Goals:
1: Summarize the article below on how women managers are perceived in two sentences.
2: Reproduce word for word the passage of the article below on how women managers are perceived, beginning at the words "Women who hold" and stopping after the words "managerial roles evenly.".

Women who hold a position of power within a company are perceived very differently to men who hold similar positions. While women don’t get credited for being strong or robust, they usually face critical slurs such as being overbearing and emotional.
McDonald Murholme Senior Associate Bianca Mazzarella explores industry stereotypes and the need for employers to address employees in managerial roles evenly.
IS YOUR MANAGEMENT STYLE IN QUESTION? – This Woman Can
It comes as no surprise that women in managerial roles are often perceived as emotional and bossy while their male counterparts who portray similar management characteristics are perceived as powerful, strong leaders.
The differences in perception of leaders has been analysed tenfold and yet there are continuous statistics that highlight men are perceived to be better leaders than women.
The most recent statistics released by Australian Government body, Workplace Gender Equality Agency shows that women in leadership positions are still the minority.

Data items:
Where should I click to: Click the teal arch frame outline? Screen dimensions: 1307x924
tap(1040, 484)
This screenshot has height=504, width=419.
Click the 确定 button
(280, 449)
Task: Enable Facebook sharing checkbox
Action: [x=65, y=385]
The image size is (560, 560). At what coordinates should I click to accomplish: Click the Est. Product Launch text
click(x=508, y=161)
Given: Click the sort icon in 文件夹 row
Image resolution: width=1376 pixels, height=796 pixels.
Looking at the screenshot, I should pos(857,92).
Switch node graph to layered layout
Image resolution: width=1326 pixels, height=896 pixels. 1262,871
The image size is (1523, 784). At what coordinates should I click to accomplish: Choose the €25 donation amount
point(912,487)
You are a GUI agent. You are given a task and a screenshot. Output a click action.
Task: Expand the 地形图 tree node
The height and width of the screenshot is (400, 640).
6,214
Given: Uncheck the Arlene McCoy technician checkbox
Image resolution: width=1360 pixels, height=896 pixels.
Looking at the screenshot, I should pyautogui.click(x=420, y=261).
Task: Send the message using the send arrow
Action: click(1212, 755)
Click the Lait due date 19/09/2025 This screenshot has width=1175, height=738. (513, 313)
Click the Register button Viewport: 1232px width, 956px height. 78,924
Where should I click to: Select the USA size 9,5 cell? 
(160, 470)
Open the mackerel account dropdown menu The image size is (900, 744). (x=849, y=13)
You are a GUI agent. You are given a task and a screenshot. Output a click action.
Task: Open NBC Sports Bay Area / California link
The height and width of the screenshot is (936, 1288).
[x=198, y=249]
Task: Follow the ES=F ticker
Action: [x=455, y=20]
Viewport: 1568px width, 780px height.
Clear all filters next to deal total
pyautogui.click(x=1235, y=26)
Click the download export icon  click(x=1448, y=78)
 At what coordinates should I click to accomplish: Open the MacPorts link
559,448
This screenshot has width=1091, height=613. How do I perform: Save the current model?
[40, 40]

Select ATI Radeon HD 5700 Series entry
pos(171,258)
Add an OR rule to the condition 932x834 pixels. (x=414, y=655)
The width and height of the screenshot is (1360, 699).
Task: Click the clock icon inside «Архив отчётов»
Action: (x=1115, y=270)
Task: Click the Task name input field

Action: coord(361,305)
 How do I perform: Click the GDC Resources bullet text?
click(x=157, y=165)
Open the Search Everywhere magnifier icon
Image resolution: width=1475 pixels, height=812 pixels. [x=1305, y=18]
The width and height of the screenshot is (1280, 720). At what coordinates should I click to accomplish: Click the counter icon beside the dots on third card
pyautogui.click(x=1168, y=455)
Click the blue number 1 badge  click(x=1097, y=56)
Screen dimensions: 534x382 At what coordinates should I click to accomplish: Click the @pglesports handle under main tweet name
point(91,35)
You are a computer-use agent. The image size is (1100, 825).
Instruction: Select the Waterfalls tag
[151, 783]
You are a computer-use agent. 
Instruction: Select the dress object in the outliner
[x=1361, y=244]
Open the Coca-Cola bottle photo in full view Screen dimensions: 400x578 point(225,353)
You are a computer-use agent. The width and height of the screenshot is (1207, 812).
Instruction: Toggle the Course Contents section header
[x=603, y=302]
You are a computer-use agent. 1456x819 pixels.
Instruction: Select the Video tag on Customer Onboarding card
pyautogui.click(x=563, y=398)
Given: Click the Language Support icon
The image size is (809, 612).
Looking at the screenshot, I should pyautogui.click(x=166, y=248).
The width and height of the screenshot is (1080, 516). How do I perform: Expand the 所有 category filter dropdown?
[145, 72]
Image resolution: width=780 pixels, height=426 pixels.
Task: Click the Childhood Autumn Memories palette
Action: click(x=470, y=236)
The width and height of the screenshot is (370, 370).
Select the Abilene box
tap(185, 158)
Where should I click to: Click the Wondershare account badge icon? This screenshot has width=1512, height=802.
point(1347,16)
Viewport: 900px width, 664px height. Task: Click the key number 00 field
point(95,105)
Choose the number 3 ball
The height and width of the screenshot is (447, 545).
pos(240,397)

Answers provided:
1: Women in managerial roles are often perceived as emotional and bossy, while men with similar management characteristics are seen as powerful, strong leaders, and statistics continue to show that men are perceived to be better leaders. Statistics from the Workplace Gender Equality Agency show that women in leadership positions are still the minority.

2:
Women who hold a position of power within a company are perceived very differently to men who hold similar positions. While women don’t get credited for being strong or robust, they usually face critical slurs such as being overbearing and emotional.
McDonald Murholme Senior Associate Bianca Mazzarella explores industry stereotypes and the need for employers to address employees in managerial roles evenly.